The macroeconomic backdrop in emerging markets has been uncertain for some time now—indeed, if anything, uncertainty seems to be increasing. War continues in Ukraine, inflation globally remains sticky (particularly core inflation) and, consequently, global monetary policy is, overall tilted toward tightening (relatedly, the Reserve Bank of Australia announced a surprise hike in early May). And at least partially thanks to tighter monetary policy (which is ongoing, with both the Fed and ECB raising rates again at their recent May meetings), some things have broken—e.g., we’ve seen a cryptocurrency winter, trouble with UK pension funds, concern about global real estate and, most recently, bank failures in the US and Europe.

Which isn’t to say there aren’t opportunities to invest.
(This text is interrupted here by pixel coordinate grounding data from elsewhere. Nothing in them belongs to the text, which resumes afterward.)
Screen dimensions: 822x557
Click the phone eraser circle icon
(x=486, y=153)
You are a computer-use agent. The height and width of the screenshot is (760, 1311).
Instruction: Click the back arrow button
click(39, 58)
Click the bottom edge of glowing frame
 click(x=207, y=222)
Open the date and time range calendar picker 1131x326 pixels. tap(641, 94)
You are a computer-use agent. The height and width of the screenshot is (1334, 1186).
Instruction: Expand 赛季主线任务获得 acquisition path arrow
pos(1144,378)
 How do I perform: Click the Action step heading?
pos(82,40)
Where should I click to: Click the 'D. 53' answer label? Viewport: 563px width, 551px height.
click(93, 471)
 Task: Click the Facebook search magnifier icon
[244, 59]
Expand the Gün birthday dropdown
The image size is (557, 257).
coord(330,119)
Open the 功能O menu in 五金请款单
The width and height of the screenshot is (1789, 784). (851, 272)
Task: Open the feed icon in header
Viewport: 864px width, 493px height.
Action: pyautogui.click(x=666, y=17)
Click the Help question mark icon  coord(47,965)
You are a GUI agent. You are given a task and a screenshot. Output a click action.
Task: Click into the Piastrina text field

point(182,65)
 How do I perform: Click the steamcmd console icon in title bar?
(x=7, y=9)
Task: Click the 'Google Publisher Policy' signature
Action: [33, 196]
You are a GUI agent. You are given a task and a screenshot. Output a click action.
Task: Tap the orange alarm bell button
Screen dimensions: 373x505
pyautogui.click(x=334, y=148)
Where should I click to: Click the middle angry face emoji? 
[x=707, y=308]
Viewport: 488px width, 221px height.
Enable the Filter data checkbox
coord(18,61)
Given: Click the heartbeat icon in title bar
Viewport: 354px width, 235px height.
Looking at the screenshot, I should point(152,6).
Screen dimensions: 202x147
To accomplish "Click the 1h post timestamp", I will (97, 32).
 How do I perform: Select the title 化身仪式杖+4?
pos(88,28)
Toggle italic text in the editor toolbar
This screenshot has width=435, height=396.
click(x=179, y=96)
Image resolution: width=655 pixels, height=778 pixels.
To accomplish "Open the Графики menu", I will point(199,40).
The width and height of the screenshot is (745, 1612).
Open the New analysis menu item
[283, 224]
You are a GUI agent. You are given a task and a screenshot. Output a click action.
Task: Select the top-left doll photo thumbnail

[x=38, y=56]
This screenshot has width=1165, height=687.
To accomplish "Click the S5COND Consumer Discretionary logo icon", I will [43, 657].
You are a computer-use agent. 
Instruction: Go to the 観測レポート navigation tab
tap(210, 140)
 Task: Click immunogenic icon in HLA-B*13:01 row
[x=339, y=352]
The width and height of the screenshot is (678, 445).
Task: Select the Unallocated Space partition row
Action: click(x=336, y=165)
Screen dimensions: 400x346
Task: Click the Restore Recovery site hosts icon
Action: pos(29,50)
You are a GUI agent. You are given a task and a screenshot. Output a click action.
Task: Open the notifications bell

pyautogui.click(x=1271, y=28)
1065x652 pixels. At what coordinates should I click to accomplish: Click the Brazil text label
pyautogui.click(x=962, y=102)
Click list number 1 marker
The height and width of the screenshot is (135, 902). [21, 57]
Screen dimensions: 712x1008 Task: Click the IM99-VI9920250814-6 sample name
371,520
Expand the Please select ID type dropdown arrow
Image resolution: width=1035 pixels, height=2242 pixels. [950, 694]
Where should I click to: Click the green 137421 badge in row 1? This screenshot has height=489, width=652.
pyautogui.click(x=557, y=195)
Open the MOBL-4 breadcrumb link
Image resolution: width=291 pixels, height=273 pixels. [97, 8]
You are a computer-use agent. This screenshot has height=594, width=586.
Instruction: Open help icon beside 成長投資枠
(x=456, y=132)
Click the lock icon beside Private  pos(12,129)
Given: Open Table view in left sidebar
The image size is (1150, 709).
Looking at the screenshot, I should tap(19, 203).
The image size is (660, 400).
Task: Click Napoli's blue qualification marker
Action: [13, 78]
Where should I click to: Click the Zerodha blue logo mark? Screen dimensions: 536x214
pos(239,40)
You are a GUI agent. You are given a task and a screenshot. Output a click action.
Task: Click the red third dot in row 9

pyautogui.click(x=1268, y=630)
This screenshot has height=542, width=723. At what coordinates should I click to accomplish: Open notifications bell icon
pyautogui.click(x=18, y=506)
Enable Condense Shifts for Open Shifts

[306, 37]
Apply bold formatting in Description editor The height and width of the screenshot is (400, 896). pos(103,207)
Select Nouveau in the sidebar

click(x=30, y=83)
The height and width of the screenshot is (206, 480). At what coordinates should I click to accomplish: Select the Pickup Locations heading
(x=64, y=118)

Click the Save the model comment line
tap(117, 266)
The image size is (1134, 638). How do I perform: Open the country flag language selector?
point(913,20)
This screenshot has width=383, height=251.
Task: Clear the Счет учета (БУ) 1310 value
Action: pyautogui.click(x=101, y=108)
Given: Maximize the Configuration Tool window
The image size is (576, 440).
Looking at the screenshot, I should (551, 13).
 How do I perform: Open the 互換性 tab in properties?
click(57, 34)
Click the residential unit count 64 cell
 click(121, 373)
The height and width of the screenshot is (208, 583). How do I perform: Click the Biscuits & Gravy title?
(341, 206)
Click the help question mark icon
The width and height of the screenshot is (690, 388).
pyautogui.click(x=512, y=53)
On the contrary, we think there are interesting investments out there. Importantly, we don’t think they’re all represented well by the standard EM debt benchmarks—which exclude significant investable swathes of the markets. To take just one example, consider the hard currency space (wherein, incidentally, we think the benchmark does a slightly better job of representing the asset class): the benchmark excludes countries’ euro-denominated paper issuances, which means countries like Albania, North Macedonia, Montenegro and Benin are underrepresented for (in our opinion) no great reason. As a result, the EM investable universe is actually much broader than represented by the most common benchmark. Additionally, the benchmark has a considerable number of low -spread securities, while also including some from countries that have defaulted.

In our view, this combination—ongoing macroeconomic uncertainty plus less-than-representative benchmarks—presents a compelling opportunity to capable investors. Those willing to do the deep-fundamental research required to see beyond the uncertainty and the benchmarks’ constraints are likelier to find investing candidates that could prove highly beneficial to long-term investors—topics about which we will have more to say soon, so to our regular readers, stay tuned … more to come.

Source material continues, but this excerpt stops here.